To be honest, I hadn’t realized there was such a thing as an “education bubble”. As the parent of three young adults, I can personally attest to experiencing the inflationary trend in higher education. Heck, we’re still helping our youngest pay back her student loans. But something I read last week got me thinking about it, and then I did a little more research. Just Google it yourself – over 57 million hits. Obviously there’s something out there, even if it’s still flying mostly under the radar.
Okay – so exactly just what is this “Education Bubble”? Basically, it refers to the concept of the increasing cost of higher education that has been nurtured by a societal belief in the unarguable value of a college degree at any cost compounded by the availability of easy credit. If you’ve spent any time surfing the net, you’ve seen the ads offering thousands of dollars in student loans to low-income adults and even homeless people. Like that’s a real smart risk on its face.
The chart above certainly illustrates the cost component of the equation. “How high can it go?”, you may be thinking? Who knows – but that’s not the part that should concern you most. Oh, no – it’s the Department of Labor’s one sentence prediction that should raise the red flags about the coming collapse – “Over the next decade, there will be fewer new jobs requiring college degrees than there will be new college graduates.” Dang. That old supply/demand thing rears its ugly head.
From Glenn Reynolds at Instapundit:
The money and time you spend on college matters. College education is so universally viewed as such a great investment that the cost and its return on investment get too little scrutiny. The statistics that trumpet the value of college are generalized in ways that tend to obscure the reality. A typical statistic cited is “the expected life time earnings of a bachelor’s college graduate are $2.1 million and the expected lifetime earnings of a high-school (only) graduate are $1.2 million (Day and Newburger, 2002)”. This statistic, while impressive, ignores many other factors. When a student borrows large amounts of money to finance a poorly planned education, he or she can be put at a big disadvantage for many years to come. The availability of student loans, grants, and other financial aid has made college education possible for many more people than ever before. However, the availability of this money has created a large group of people who borrow carelessly with little or no planning, and without setting realistic goals or objectives.
It’s not unusual to hear of recent college graduates with $100,000 and more in student loans unable to find a job that pays more than $10-15/hr., with little prospect for advancement anytime soon. The average cost of a degree from U of M, MSU, or MSU-B in 2009 was over $75,000. And there aren’t a whole bunch of high-paying entry level jobs just waiting around for a new grad to step into. It’s tough to live on even $30 grand a year when the student loan payment is over $500 per month.
So why has the cost of a college education gotten more expensive?

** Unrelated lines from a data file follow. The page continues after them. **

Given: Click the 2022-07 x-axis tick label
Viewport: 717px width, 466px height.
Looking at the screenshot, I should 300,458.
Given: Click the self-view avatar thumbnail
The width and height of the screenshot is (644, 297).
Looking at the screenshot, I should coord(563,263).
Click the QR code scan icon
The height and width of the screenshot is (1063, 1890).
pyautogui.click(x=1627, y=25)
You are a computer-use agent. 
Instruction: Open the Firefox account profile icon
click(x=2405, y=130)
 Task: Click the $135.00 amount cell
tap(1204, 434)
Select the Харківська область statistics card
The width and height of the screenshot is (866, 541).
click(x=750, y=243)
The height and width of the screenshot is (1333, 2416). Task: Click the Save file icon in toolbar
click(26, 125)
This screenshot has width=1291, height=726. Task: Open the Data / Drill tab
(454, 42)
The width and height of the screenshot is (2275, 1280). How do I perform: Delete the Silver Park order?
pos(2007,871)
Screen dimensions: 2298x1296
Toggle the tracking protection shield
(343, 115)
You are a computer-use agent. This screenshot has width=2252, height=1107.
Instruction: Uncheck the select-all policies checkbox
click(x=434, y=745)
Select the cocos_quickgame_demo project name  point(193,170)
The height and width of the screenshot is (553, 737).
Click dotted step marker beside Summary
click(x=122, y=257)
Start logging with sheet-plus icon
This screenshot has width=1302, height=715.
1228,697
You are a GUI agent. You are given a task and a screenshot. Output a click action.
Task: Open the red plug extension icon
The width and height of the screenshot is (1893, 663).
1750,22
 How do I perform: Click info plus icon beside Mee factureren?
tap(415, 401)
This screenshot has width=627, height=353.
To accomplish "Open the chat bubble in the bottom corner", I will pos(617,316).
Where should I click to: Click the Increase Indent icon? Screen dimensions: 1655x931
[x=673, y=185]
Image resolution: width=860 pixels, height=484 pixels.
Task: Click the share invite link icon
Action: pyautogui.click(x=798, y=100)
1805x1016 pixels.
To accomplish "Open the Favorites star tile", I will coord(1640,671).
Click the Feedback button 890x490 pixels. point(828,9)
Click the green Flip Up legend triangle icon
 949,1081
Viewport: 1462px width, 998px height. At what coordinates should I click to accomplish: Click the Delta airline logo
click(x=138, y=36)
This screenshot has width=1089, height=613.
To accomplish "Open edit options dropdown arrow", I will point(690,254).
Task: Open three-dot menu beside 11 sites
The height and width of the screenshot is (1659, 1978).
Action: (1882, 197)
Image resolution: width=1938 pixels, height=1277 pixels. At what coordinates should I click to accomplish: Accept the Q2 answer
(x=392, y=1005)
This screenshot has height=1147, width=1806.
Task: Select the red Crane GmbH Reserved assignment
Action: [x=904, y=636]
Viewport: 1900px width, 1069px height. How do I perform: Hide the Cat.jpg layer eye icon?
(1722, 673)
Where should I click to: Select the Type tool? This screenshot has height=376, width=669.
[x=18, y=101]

A recent Money magazine report notes: “After adjusting for financial aid, the amount families pay for college has skyrocketed 439 percent since 1982. … Normal supply and demand can’t begin to explain cost increases of this magnitude.” Consumers would balk, except for two things. First — as with the housing bubble — cheap and readily available credit has let people borrow to finance education. They’re willing to do so because of (1) consumer ignorance, as students (and, often, their parents) don’t fully grasp just how harsh the impact of student loan payments will be after graduation; and (2) a belief that, whatever the cost, a college education is a necessary ticket to future prosperity.
Bubbles burst when there are no longer enough excessively optimistic and ignorant folks to fuel them. And there are signs that this is beginning to happen already.
Here’s the real question for us – what does this mean for Montana’s university system and for our current crop of high school students? Should the Board of Regents start trimming back some of the “Do you want fries with that?” college courses and focus on the degree programs that offer a reasonable return on investment for the cost of the education? Should we, as taxpayers, start getting serious about demanding our K-12 schools actually teach students the basics so that colleges aren’t forced to include remedial classes as a standard part of the freshman curriculum? Should we, as a society, begin to admit that not every kid has the aptitude or mental ability for college? Should we, as adults, finally admit the the purpose of a basic education is to provide students with the skills necessary to earn a living and provide for themselves and their families – and maybe start evaluating our investment in public education not in terms of cost, but rather in terms of value – to the student and to society?
Should we, as Montanans, maybe do something proactive to prevent the bubble from bursting and ruining the future for a generation of our kids?